Treatment and Non-Celiac Gluten Sensitivity An underlying theme in Celiac Disease, from its manifestation to its history to its diagnosis, is its relation to gluten. Gluten is the driving force behind CD and since the discovery of their correlation, the simplest solution has remained the main treatment: eliminate gluten from the diet. As of yet, there is not a widespread treatment therapy other than avoidance—no drug has made it past trials while several are in development.

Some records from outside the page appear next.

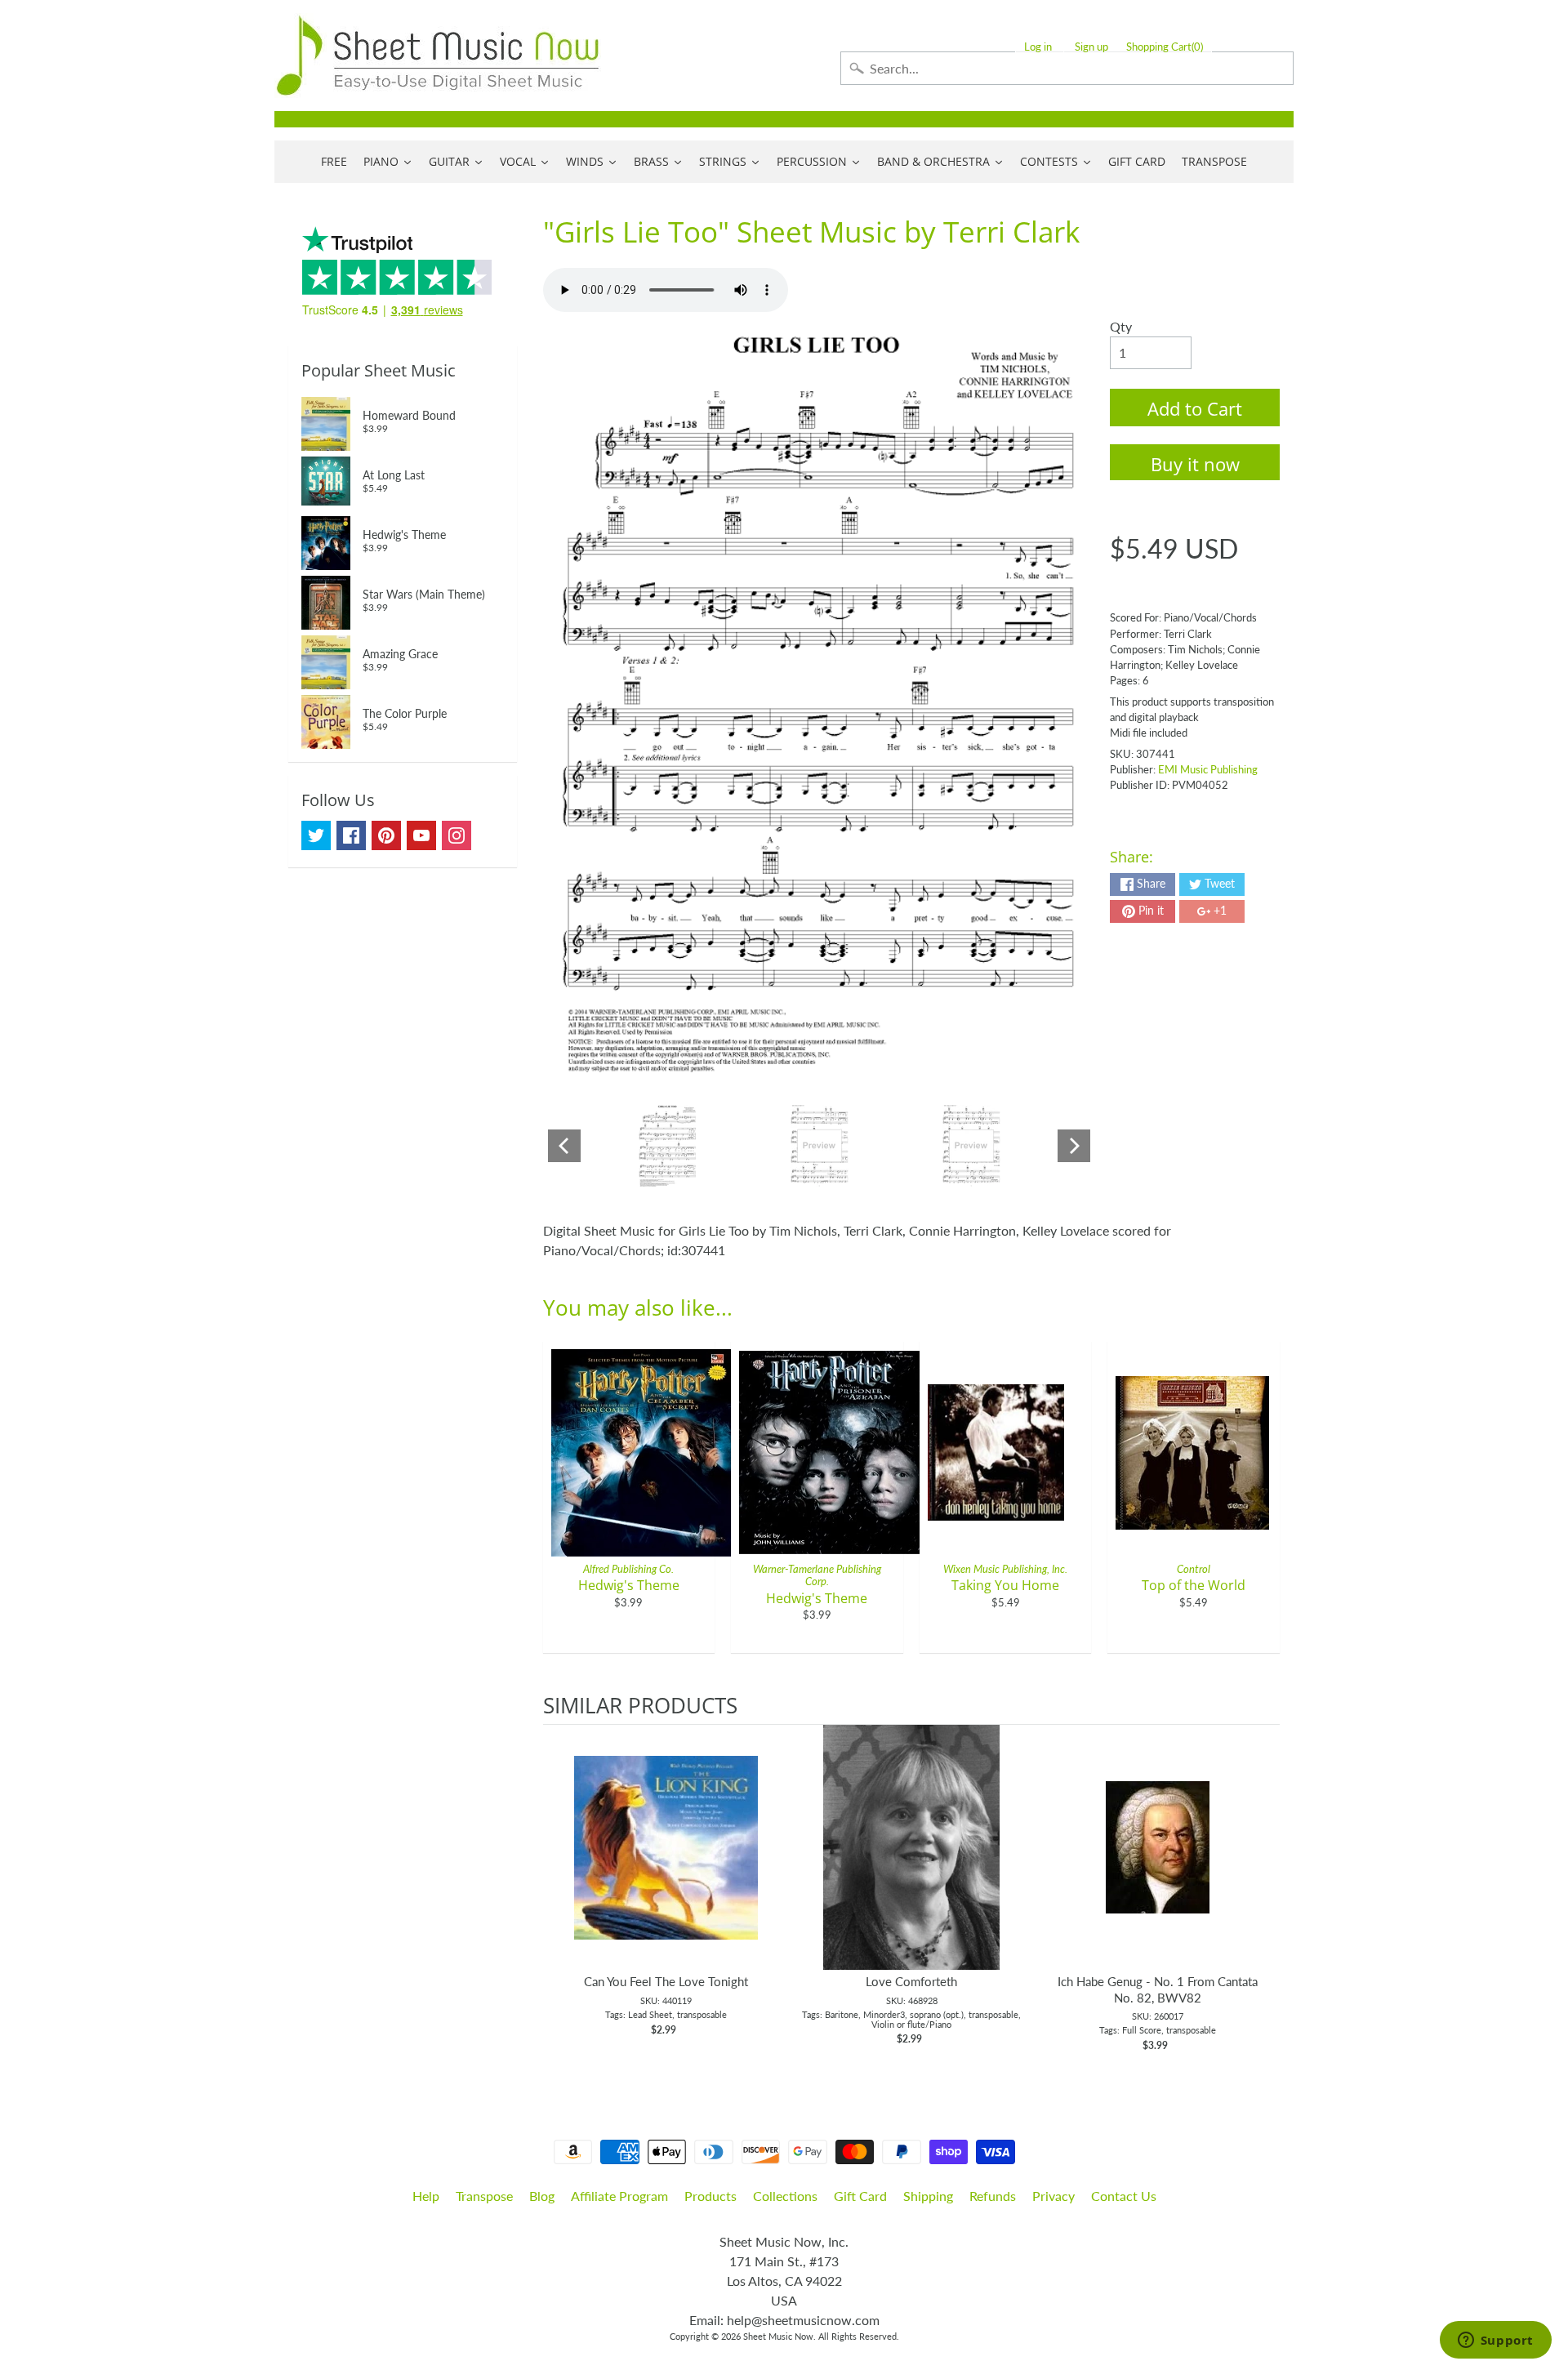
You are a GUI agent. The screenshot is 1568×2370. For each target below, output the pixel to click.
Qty (1121, 326)
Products (710, 2195)
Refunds (992, 2195)
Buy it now (1195, 464)
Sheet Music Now (778, 2336)
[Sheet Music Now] (437, 55)
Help (425, 2195)
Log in (1038, 47)
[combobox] (1067, 68)
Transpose (484, 2195)
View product (666, 1863)
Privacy (1053, 2195)
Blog (542, 2195)
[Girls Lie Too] (667, 1146)
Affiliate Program (619, 2195)
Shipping (928, 2195)
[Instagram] (456, 835)
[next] (1263, 1897)
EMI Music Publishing (1208, 769)
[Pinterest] (386, 835)
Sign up (1091, 47)
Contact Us (1123, 2195)
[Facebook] (351, 835)
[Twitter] (316, 835)
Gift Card (860, 2195)
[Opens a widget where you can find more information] (1495, 2341)
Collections (785, 2195)
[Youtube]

While in the past it was difficult to avoid gluten to its prevalence in day-to-day foods, in recent years the “gluten-free diet” has been popularized and become trendy—the idea of “gluten sensitivity” is used to explain away a medley of symptoms that are supposedly “cured” with gluten-free diets. With no relation between this new-found gluten sensitivity and CD, the term coined in these cases is Non-Celiac Gluten Sensitivity (NCGS). In popular culture, NCGS is considered to be a modern invention of the past few years, but the first recorded cases of it date back to the mid-1970s.

Unlike an allergy or CD, gluten sensitivity does not trigger an immune response. Still, in a study looking at individuals who claim to have a gluten-sensitivity, it was shown that some 30% did have negative gastrointestinal responses to wheat. The main affected group with gluten sensitivity is young or middle aged women where CD affects anyone at any age. Gluten-sensitive people also tend to suffer from other gastrointestinal problems, such as Irritable Bowel Syndrome, allergies, or lactose intolerance.

NCGS is highly controversial today as it unclear whether the sensitivity reported is actually one of gluten or whether it is caused by other poorly-digestible products we eat, such as FODMAPs, or perhaps a reaction to natural pesticides found in wheat, such as ATIs or wheat-germ agglutinin. Experiments to determine this has thus far been either biased or inconclusive. Still, it can be concluded that there is some merit to the idea of NCGS, while it is not as clearly established as CD. Only further study will tell us whether gluten is the cause.